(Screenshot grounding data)
- Opening Delimiter -

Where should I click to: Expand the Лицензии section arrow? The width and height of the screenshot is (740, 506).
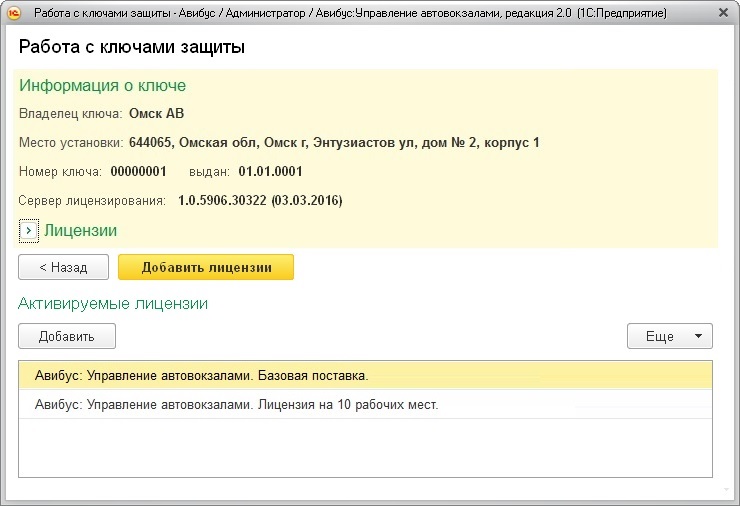[28, 231]
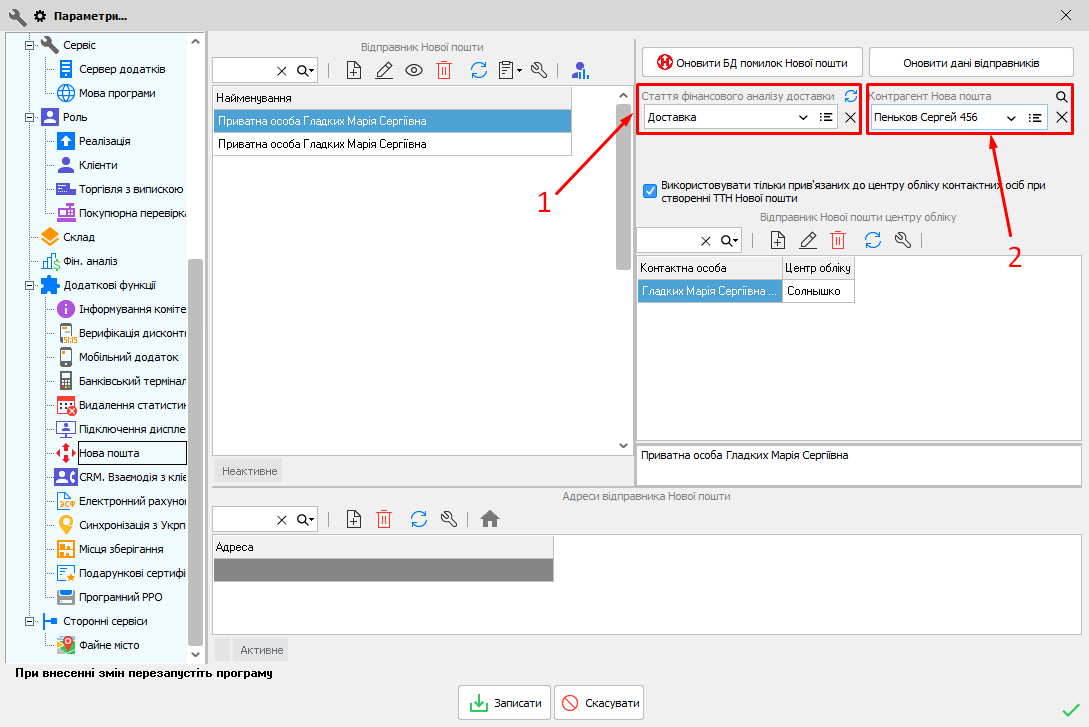Toggle the contact persons binding checkbox
The image size is (1089, 727).
coord(650,190)
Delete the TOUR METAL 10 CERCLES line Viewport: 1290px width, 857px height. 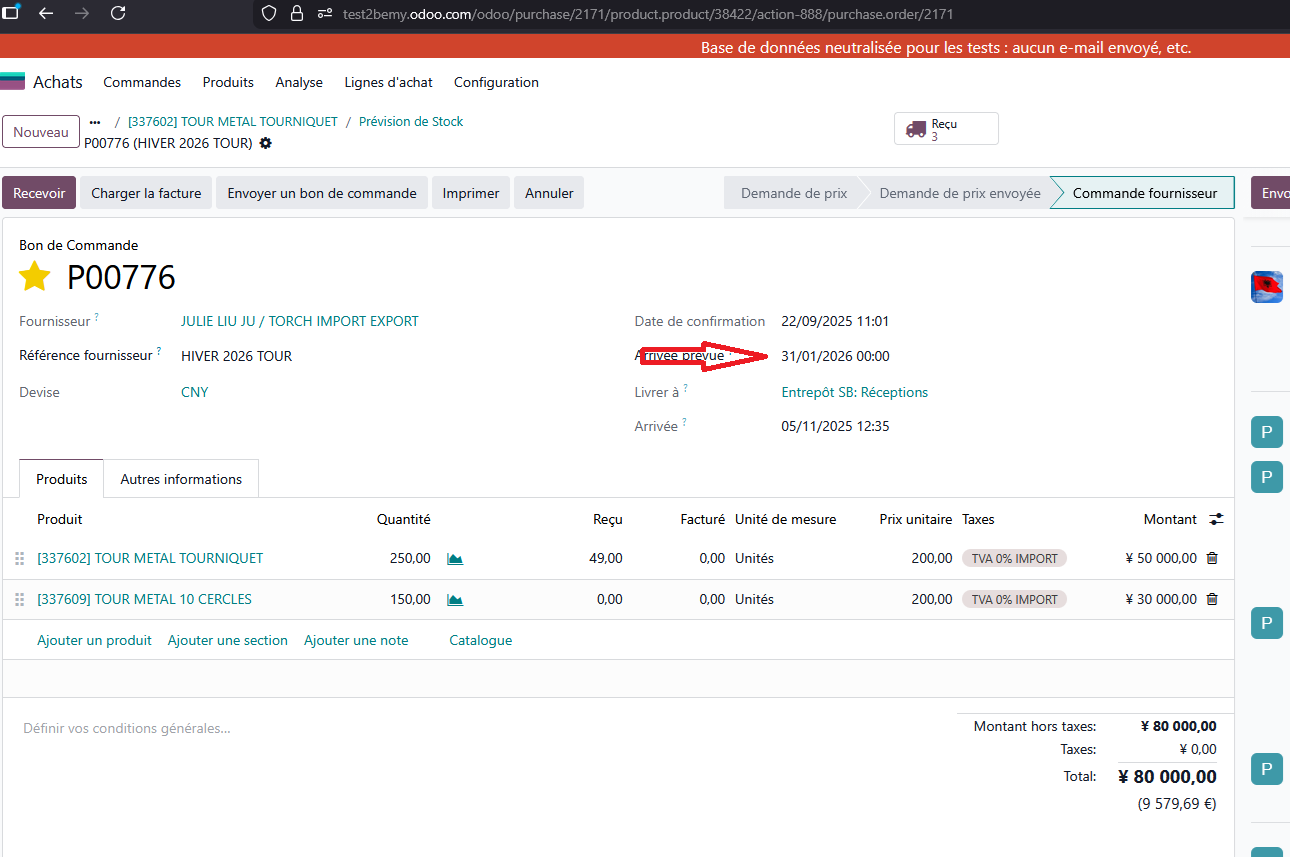[1212, 600]
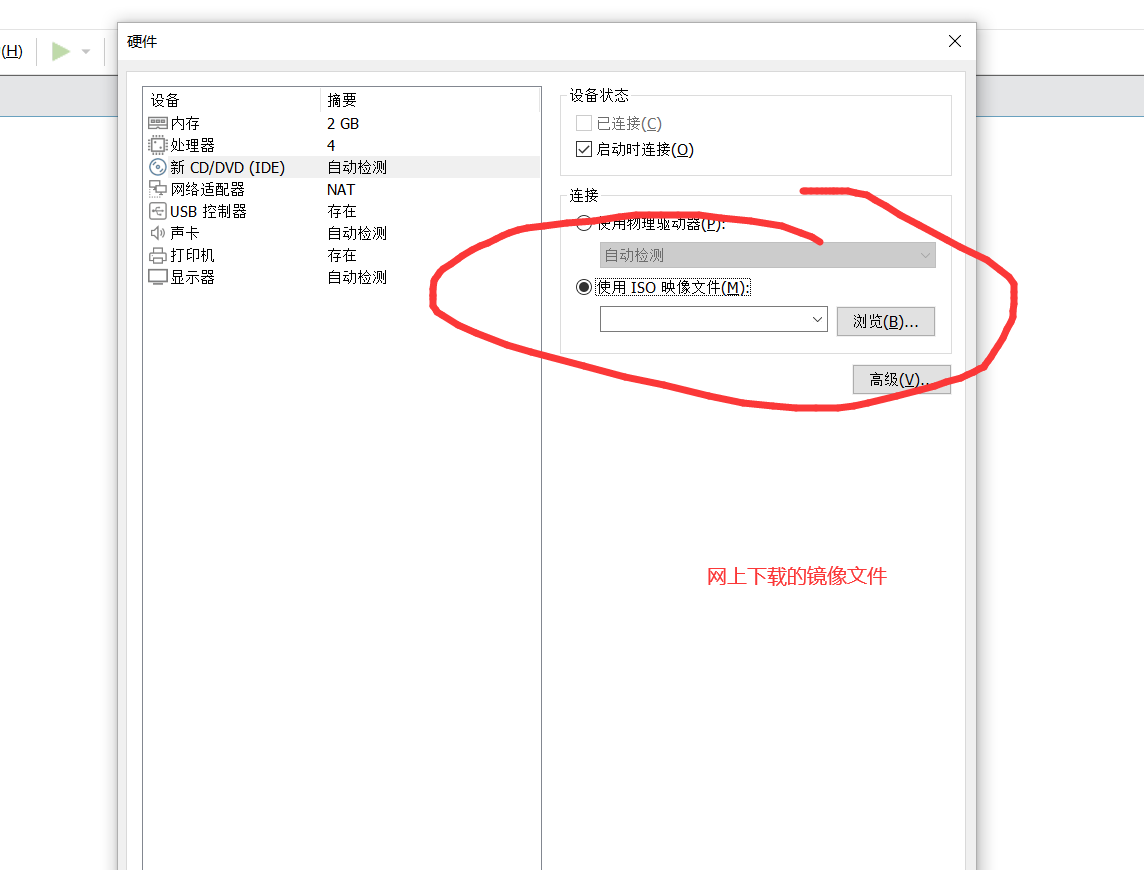The width and height of the screenshot is (1144, 870).
Task: Uncheck 启动时连接(O) option
Action: [585, 149]
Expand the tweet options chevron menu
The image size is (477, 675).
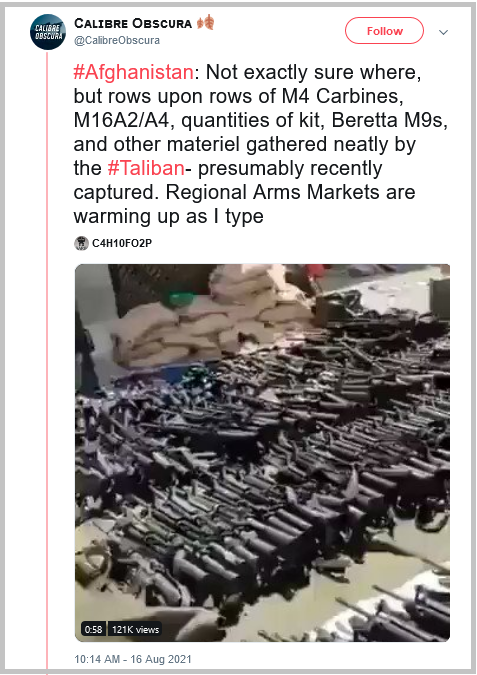pos(443,32)
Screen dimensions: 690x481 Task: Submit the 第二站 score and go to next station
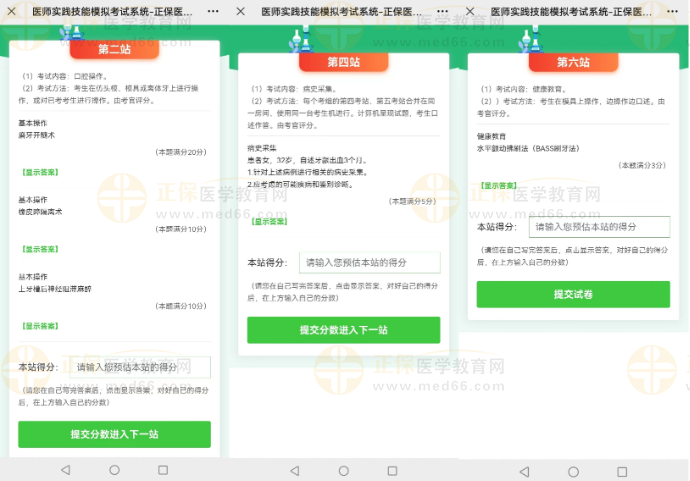click(x=114, y=434)
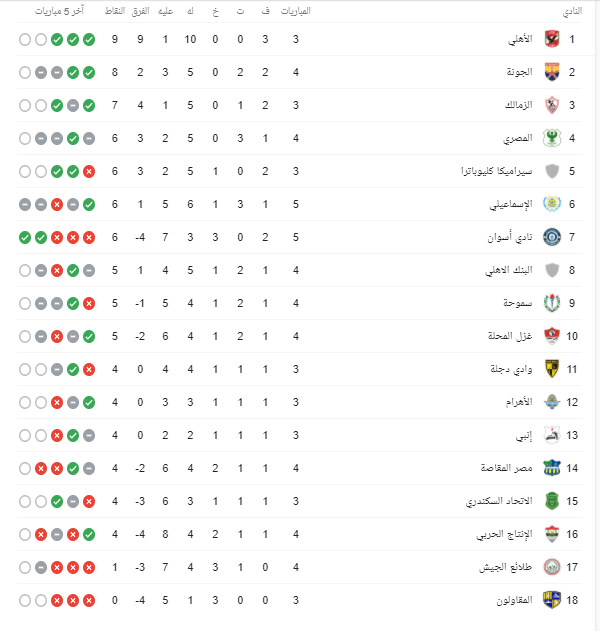
Task: Open the طلائع الجيش team link
Action: tap(506, 567)
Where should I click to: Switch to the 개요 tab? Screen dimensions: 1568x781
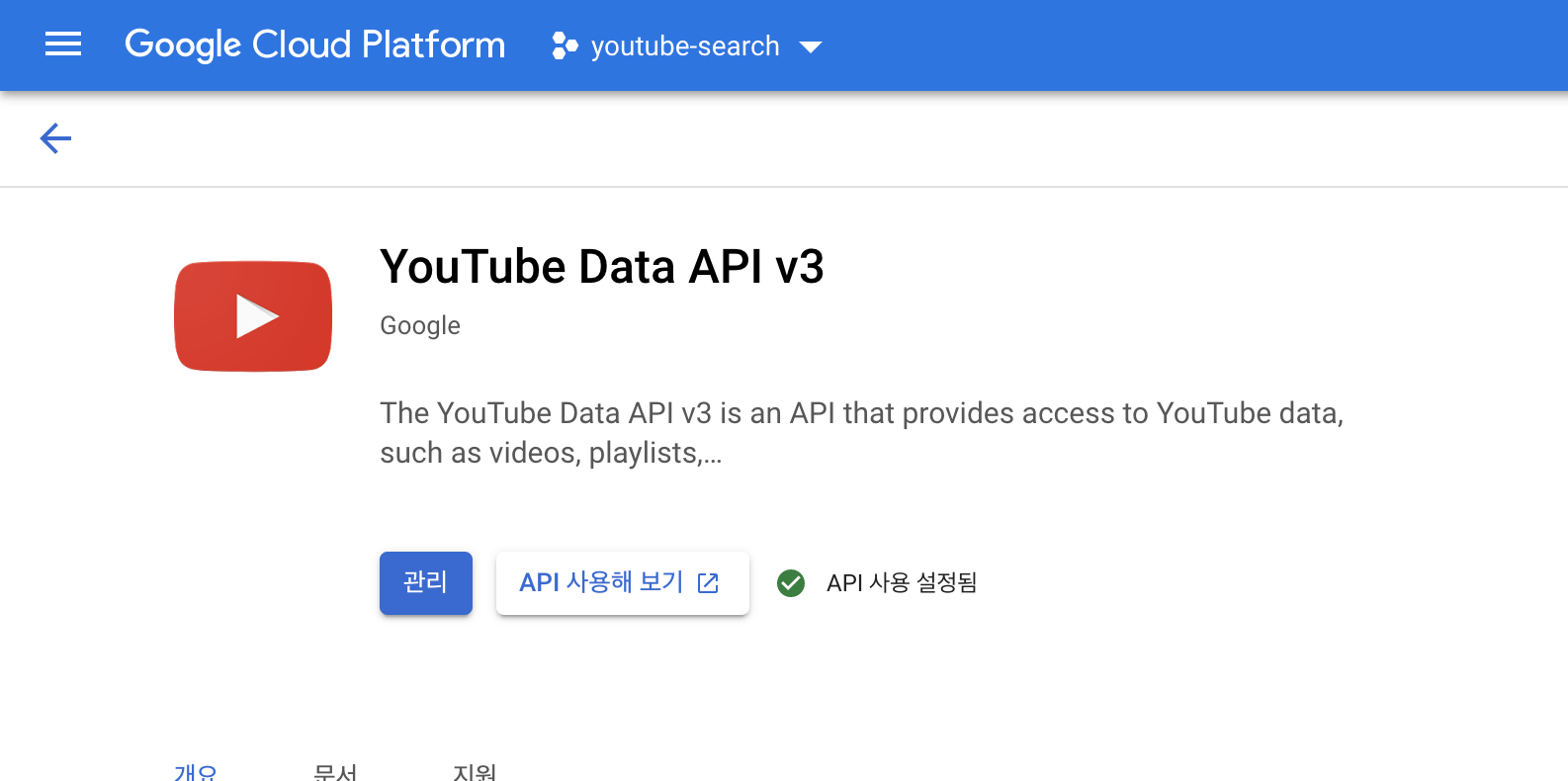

- Closing Delimiter -

What is required = Return the lines exactly, from the one containing "The image size is (477, 675)." through the last line above, including both ends and excluding every picture.

Written response =
The image size is (477, 675).
pos(443,32)
Screen dimensions: 690x481 Task: Submit the 第二站 score and go to next station
click(x=114, y=434)
Task: Open the طلائع الجيش team link
Action: tap(506, 567)
Where should I click to: Switch to the 개요 tab? Screen dimensions: 1568x781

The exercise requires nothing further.